By Richard Johnstone

12 Mar 2019

A host of departments have been recognised in the government’s latest Smarter Working Awards. Richard Johnstone went along to hear their stories


Photos: Cabinet Office

Efforts to make the civil service more open to flexible and smart working are not new. Fifteen years ago, a landmark report by the then Office of Government Commerce revealed a plan to change how Whitehall offices worked after finding that “many government organisations today are housed in poor quality, highly cellular buildings which are not only unappealing working environments to potential new recruits, but also do not support collaborative working styles or allow for sufficient flexibility in team working”.

The Working Without Walls report set out an early model for smart working, including examples of improved working practices through better office design and new technology.

Although some of its conclusions sound amusingly dated with hindsight – “the use of mobile telephony is often a good way of allowing people more flexibility in their choice of work location” – the report did identify the scale of the challenge in getting government to change. “There has been an increase in the introduction and take up of flexible working practices, creating new models of working and new patterns of using office workspace,” it found, but added: “The UK government was perhaps initially slow in responding to many of these opportunities, hampered partly by concerns over the viability of managing geographically dispersed teams and overcoming the belief that ‘if you are not at your desk you are not working’.”

Much has changed since 2004, and many government departments have moved a long way on flexible working.

And as Kate Guthrie (left), the director of the Government Property Agency’s smarter working programme, highlighted at the fourth annual Smarter Working Awards, the drive reached a milestone last year when the Government Estate Strategy included a pledge to roll out smart working across the civil service by 2022.

“For us I think this is a really important step forward in raising the profile of smarter working across the most senior levels of government,” she said in an introductory speech.

She then set out the vision and mission of the smarter working programme in government. “It is about bringing together people, workspaces and technology, wrapped around with that corporate leadership, to create great places to work.”

The awards themselves mirrored this misson, recognising examples of good practice in Whitehall and beyond across five categories: corporate leadership, workspace, technology, culture and people, and smarter working together. There was also a judges’ award recognising the nominee with the best overall performance against the principles of smart working.
═══
▸ Stated goal 1:
Answer these questions from the article on the Smarter Working Awards:
(a) Which body produced the Working Without Walls report?
(b) By what year did the Government Estate Strategy pledge to roll out smart working across the civil service?
(c) How many categories did the awards cover?
The rows below bear no relation to the article on the Smarter Working Awards.
═══
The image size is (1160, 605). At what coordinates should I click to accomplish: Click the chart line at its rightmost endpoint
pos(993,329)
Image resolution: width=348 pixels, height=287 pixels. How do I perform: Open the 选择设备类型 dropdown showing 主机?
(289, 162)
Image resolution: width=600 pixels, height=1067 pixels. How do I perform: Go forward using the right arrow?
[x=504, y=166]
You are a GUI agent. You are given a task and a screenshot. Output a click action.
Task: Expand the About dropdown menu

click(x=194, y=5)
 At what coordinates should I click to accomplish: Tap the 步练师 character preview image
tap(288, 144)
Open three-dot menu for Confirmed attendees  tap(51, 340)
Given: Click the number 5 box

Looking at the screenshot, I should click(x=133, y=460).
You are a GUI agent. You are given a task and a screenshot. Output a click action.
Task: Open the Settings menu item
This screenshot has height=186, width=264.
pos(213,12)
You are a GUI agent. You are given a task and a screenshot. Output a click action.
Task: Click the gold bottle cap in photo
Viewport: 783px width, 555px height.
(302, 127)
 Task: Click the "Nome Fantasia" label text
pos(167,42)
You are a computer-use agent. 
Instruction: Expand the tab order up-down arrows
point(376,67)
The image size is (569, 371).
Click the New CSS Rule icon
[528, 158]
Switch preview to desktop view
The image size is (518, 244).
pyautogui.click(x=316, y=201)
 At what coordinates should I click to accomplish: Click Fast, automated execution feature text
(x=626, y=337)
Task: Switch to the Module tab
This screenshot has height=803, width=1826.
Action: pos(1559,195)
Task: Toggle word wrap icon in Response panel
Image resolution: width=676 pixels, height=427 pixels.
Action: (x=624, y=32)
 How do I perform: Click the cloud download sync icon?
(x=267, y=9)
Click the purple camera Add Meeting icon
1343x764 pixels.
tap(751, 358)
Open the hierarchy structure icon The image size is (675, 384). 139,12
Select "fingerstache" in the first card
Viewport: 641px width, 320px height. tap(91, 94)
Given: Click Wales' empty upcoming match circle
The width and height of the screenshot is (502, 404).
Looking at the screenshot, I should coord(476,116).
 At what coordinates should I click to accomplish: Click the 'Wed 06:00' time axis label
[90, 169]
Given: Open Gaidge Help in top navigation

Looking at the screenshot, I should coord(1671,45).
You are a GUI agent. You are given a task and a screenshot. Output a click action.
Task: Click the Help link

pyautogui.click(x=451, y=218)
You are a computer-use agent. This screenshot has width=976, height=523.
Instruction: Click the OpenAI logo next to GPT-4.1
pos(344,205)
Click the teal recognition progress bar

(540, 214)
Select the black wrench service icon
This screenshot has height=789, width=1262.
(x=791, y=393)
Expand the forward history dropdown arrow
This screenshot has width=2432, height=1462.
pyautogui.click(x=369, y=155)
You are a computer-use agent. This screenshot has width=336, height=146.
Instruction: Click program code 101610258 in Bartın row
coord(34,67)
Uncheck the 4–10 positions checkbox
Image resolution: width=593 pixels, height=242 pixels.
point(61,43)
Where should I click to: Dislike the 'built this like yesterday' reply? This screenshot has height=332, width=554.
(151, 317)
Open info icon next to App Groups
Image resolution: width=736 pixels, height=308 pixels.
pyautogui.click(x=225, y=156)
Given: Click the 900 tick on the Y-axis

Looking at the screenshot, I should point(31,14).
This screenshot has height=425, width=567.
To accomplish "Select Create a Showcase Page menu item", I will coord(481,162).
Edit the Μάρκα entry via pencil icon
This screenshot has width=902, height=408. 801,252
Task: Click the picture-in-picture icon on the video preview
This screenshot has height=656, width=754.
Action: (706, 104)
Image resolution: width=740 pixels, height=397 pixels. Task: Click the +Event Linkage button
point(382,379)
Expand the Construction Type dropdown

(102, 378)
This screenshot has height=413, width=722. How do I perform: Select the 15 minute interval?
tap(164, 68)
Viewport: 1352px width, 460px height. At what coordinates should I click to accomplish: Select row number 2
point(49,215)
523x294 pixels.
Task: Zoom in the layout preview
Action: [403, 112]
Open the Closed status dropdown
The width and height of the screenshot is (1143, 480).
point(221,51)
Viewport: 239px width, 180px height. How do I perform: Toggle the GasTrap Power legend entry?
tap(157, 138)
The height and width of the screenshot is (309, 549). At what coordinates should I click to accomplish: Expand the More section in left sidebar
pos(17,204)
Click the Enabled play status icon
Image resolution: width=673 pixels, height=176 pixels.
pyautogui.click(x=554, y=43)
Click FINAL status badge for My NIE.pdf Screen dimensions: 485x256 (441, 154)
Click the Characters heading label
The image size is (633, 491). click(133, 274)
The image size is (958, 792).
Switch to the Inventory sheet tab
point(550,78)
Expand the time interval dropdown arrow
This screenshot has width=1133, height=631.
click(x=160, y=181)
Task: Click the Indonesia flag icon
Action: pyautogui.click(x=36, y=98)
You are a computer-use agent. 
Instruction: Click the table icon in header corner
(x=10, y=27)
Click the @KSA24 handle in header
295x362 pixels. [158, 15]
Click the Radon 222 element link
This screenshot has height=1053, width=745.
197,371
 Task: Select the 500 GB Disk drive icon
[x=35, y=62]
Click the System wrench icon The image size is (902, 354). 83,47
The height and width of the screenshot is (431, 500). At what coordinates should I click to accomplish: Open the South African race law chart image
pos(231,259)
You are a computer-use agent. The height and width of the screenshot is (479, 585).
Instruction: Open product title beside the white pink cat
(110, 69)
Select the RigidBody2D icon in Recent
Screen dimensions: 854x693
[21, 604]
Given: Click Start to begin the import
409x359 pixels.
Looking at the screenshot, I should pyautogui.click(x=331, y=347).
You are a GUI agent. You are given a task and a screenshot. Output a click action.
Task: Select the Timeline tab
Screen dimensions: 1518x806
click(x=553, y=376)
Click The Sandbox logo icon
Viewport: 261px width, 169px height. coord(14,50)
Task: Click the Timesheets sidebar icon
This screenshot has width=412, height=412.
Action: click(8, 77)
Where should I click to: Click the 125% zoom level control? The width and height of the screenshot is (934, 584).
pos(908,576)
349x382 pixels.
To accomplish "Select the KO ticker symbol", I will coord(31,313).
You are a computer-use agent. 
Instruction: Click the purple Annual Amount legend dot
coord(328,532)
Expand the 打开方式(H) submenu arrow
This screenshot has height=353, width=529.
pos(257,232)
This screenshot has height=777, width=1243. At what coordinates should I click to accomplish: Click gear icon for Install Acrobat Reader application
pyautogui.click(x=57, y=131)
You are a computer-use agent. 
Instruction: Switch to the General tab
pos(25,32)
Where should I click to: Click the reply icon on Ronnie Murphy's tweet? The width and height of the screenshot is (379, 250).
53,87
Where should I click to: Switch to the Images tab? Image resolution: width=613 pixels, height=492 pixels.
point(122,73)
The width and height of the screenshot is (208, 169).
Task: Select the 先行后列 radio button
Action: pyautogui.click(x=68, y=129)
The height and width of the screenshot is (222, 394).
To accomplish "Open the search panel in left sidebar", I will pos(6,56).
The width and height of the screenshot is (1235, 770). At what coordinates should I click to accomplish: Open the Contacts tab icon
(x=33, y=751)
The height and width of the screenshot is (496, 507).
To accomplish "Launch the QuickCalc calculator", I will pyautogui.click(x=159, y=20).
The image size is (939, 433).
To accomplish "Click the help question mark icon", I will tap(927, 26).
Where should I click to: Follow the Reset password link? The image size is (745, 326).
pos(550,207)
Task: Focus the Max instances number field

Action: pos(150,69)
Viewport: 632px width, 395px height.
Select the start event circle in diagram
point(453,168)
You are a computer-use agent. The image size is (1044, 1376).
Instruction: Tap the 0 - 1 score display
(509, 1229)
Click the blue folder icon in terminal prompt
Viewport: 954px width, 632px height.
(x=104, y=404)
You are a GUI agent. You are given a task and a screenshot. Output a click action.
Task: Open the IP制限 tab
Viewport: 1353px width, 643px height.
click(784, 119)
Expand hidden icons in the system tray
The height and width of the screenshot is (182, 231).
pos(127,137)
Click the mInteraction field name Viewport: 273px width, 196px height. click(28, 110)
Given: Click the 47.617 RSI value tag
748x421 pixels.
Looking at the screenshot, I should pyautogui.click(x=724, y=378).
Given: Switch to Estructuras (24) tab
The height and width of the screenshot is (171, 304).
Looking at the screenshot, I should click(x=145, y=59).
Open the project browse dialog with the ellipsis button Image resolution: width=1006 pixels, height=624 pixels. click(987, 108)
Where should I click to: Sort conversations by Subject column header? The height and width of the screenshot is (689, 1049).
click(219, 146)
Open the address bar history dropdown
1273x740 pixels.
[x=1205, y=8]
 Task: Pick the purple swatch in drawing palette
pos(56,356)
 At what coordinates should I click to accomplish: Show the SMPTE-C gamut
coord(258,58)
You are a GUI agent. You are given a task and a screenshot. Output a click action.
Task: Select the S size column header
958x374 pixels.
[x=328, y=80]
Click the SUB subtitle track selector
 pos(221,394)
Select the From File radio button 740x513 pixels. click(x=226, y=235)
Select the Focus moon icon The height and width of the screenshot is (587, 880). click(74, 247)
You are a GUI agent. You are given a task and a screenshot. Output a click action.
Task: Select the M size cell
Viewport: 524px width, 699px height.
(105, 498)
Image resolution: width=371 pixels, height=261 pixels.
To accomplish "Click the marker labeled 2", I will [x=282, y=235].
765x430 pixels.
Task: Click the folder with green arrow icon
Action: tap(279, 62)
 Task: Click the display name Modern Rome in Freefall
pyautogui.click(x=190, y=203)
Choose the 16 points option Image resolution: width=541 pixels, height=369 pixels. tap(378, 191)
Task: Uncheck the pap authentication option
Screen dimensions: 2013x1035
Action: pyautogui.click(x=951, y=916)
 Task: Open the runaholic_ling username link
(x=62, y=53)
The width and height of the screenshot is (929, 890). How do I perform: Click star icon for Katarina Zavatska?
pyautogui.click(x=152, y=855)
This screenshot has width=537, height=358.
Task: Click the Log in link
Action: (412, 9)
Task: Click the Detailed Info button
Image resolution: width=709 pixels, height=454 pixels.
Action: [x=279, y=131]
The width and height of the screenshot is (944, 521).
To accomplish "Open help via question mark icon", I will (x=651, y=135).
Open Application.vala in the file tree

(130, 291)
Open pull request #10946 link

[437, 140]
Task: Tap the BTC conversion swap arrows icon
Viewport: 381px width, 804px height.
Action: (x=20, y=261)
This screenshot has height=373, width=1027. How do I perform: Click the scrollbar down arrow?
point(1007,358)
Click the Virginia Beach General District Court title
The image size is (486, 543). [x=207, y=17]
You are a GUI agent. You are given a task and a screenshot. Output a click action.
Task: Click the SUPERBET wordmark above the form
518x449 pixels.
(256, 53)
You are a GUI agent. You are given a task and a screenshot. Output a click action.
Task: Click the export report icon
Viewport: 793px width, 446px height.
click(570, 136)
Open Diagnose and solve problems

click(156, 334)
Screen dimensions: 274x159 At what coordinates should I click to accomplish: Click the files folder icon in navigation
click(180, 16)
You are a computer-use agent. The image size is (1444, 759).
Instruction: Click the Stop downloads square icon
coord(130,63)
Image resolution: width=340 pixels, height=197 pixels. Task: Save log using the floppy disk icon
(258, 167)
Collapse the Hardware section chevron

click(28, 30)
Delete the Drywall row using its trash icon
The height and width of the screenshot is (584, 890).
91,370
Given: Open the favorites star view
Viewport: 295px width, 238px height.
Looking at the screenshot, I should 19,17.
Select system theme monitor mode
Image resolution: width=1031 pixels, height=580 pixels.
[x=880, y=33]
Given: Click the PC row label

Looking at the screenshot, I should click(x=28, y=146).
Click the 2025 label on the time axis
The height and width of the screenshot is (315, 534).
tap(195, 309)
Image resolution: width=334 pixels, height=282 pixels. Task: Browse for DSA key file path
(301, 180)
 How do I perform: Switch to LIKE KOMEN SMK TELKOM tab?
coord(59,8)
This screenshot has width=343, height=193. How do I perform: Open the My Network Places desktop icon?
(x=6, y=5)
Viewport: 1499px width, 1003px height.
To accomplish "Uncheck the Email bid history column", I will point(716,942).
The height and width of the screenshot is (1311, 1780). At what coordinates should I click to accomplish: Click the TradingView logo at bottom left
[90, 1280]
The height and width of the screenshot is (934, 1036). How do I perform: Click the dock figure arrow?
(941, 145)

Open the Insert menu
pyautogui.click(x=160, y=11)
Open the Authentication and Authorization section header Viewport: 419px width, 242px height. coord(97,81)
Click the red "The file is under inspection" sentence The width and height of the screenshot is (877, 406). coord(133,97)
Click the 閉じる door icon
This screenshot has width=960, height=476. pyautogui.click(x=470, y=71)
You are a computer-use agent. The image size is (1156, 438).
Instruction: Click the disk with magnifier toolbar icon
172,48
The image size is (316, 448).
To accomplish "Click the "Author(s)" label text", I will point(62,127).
═══
▸ Stated goal 2: In the rows, take the lines from the line with "You are a computer-use agent. The image size is (1444, 759)." up to and including the line with "tap(195, 309)". Change "Given" to "Request" and give back only those lines, with everything else unchanged.

▸ Written reply 1:
(a) The then Office of Government Commerce
(b) 2022
(c) Five

▸ Written reply 2:
You are a computer-use agent. The image size is (1444, 759).
Instruction: Click the Stop downloads square icon
coord(130,63)
Image resolution: width=340 pixels, height=197 pixels. Task: Save log using the floppy disk icon
(258, 167)
Collapse the Hardware section chevron

click(28, 30)
Delete the Drywall row using its trash icon
The height and width of the screenshot is (584, 890).
91,370
Request: Open the favorites star view
Viewport: 295px width, 238px height.
Looking at the screenshot, I should 19,17.
Select system theme monitor mode
Image resolution: width=1031 pixels, height=580 pixels.
[x=880, y=33]
Request: Click the PC row label

Looking at the screenshot, I should click(x=28, y=146).
Click the 2025 label on the time axis
The height and width of the screenshot is (315, 534).
tap(195, 309)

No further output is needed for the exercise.